## What you will do
Please copy each line of the records below that holds the word "text".

#### Entries supplied

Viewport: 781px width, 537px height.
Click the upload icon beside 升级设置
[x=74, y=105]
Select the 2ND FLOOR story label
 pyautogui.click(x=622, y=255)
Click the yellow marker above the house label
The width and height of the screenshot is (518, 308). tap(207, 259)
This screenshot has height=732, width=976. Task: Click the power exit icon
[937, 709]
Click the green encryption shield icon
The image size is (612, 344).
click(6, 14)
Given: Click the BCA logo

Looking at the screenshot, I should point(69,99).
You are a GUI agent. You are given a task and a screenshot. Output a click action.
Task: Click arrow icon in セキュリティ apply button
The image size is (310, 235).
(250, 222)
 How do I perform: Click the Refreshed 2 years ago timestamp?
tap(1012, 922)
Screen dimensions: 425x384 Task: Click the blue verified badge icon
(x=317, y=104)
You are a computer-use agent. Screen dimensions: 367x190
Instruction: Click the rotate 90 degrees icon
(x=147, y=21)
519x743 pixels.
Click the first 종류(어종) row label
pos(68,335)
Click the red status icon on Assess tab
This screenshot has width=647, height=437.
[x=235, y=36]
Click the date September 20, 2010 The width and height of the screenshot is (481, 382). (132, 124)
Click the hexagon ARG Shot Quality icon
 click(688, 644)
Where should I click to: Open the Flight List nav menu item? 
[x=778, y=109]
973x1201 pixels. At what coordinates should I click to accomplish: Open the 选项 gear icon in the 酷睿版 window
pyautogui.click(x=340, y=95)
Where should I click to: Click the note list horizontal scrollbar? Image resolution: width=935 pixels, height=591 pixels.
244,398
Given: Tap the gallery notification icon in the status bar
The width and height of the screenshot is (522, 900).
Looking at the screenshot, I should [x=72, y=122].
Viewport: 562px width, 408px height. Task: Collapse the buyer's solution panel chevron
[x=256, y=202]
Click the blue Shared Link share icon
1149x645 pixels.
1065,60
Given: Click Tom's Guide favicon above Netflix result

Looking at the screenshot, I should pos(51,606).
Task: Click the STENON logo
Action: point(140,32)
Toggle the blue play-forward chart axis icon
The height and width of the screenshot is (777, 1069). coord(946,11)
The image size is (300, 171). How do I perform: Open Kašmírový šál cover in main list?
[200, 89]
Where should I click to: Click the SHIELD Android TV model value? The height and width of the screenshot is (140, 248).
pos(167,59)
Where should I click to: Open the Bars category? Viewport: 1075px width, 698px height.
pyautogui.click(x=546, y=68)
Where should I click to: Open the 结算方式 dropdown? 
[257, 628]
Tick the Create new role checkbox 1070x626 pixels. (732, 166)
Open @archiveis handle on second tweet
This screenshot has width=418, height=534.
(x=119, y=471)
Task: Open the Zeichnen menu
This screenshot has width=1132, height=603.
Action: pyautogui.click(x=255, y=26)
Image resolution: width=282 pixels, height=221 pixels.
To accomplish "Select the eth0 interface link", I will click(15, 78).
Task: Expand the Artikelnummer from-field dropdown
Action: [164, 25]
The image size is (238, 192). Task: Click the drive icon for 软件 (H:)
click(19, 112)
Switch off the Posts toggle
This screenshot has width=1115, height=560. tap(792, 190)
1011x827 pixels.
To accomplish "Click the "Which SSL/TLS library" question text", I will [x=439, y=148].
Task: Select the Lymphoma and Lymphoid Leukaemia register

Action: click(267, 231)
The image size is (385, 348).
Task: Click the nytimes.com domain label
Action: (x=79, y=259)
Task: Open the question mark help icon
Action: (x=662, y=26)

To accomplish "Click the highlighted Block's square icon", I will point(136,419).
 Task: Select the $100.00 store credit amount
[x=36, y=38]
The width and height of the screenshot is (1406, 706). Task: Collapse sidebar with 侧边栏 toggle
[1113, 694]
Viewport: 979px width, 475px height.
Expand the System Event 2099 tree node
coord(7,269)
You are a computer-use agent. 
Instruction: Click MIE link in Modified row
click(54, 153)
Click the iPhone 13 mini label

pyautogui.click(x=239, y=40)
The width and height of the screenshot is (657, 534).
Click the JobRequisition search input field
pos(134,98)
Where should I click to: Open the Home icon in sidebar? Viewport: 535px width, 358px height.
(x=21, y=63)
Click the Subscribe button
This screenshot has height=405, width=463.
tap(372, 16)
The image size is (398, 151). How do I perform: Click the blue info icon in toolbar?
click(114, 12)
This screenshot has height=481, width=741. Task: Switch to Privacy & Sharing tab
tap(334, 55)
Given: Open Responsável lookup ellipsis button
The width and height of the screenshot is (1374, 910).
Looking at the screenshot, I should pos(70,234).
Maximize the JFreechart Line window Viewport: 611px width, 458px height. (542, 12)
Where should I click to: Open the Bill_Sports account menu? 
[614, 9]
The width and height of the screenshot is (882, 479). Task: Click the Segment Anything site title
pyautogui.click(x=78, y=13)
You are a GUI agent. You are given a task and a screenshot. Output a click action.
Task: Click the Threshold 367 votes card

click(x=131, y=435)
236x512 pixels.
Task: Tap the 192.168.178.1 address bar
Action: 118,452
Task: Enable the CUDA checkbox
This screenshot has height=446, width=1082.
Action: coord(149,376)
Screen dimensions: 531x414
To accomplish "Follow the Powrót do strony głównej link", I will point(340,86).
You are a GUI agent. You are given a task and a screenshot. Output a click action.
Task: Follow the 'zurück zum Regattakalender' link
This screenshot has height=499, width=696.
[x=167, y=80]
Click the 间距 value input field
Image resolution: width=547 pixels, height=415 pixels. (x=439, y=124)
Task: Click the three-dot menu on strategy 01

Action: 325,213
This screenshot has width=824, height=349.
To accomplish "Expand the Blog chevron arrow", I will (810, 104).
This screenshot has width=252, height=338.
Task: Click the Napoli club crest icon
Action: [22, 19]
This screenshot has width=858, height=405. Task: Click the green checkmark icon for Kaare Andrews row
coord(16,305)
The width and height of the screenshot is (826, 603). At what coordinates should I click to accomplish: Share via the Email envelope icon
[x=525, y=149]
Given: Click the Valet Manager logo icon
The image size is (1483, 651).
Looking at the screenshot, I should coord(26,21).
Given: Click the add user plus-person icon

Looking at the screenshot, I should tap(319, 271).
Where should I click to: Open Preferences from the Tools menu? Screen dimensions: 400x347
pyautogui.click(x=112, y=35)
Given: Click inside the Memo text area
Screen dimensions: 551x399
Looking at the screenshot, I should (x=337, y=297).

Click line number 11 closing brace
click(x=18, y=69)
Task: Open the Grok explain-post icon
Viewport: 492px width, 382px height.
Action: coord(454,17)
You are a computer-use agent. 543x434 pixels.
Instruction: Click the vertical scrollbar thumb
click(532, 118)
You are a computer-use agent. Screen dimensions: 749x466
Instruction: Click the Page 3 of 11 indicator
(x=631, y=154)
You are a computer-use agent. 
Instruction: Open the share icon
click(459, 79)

########

## Result
To accomplish "Click the "Which SSL/TLS library" question text", I will [x=439, y=148].
Given: Click inside the Memo text area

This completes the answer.